=== WORK TO BE COMPLETED ===
Scan the entries below for the word "panel". Copy each line that has it.

=== GIVEN INFORMATION ===
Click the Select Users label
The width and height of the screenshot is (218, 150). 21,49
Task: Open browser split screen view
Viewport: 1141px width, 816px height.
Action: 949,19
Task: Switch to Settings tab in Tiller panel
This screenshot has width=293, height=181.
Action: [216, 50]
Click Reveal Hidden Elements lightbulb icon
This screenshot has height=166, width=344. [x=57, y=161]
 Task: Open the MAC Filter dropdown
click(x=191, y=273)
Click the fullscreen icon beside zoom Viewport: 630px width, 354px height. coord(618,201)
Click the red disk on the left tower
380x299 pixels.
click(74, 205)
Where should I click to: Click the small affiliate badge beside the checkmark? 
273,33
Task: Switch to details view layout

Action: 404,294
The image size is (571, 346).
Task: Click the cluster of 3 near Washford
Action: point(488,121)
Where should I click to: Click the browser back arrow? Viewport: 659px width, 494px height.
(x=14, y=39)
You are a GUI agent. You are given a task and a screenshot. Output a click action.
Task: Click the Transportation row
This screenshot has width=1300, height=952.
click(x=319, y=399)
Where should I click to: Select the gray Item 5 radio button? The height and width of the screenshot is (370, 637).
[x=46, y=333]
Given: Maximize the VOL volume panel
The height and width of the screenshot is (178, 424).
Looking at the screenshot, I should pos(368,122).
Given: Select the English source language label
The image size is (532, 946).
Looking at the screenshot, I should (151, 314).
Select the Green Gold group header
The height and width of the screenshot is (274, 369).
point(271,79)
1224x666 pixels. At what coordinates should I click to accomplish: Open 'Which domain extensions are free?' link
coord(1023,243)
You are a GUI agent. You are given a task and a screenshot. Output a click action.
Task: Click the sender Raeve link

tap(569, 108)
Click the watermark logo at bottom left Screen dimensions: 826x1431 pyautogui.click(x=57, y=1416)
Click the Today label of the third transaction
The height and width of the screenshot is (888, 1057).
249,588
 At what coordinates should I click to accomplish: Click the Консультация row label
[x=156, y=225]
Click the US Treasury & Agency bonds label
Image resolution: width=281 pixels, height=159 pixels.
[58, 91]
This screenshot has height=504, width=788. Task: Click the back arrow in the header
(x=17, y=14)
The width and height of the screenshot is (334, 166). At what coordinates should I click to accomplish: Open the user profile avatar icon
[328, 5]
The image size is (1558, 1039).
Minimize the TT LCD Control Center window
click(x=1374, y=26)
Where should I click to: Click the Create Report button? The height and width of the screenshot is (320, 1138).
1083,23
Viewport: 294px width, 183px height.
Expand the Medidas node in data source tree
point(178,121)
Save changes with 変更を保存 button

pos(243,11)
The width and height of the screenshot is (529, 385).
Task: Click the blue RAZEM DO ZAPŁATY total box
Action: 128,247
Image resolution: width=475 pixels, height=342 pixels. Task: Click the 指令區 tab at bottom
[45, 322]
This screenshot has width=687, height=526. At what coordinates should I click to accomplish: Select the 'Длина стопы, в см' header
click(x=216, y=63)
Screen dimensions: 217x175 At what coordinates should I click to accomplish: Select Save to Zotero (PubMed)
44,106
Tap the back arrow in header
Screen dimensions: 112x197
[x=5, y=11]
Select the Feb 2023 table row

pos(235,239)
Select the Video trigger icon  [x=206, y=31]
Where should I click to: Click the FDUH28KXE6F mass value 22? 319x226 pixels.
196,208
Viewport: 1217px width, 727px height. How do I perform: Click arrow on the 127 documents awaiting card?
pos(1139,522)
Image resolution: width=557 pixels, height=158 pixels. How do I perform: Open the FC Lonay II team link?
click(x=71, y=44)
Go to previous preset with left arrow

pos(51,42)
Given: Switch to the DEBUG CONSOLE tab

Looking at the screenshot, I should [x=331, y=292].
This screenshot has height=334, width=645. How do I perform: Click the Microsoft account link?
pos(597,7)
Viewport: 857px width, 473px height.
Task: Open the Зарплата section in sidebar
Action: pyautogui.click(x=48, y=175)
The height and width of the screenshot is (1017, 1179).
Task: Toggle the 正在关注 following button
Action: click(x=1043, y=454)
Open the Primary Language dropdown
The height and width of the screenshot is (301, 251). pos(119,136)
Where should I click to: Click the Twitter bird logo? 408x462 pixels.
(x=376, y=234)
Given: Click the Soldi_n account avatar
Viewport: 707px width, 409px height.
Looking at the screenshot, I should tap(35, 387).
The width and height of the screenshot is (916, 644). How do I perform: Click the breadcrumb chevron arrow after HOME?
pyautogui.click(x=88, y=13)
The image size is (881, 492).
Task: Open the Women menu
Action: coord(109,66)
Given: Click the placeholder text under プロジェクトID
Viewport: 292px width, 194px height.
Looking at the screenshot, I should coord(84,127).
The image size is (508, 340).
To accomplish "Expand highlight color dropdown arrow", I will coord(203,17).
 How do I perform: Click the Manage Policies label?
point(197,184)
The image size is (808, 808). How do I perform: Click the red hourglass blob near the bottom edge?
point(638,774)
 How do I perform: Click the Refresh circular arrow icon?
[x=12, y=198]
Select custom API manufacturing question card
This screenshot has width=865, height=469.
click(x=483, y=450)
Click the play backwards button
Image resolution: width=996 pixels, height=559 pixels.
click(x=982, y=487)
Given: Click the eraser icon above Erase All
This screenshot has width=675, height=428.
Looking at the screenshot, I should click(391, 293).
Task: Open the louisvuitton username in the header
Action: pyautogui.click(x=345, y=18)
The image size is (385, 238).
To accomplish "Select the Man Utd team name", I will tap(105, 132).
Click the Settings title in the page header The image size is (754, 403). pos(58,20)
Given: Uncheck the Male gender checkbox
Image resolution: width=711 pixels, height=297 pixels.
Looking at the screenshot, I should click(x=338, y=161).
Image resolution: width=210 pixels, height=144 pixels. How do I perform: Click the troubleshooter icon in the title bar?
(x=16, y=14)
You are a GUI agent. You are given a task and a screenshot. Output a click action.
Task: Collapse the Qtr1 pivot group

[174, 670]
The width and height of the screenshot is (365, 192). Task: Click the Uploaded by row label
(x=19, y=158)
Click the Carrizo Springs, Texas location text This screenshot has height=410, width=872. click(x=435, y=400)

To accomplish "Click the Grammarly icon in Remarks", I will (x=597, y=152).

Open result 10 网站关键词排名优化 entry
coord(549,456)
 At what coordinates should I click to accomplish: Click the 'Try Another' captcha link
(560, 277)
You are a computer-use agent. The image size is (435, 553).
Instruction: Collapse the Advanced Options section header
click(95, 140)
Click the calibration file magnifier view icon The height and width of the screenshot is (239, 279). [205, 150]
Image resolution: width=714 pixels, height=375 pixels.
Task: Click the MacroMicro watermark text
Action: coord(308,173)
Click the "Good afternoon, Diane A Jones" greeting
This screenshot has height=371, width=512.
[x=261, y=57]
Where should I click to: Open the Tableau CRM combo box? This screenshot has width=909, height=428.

=== YOUR SOLUTION ===
Task: Switch to Settings tab in Tiller panel
Given: Maximize the VOL volume panel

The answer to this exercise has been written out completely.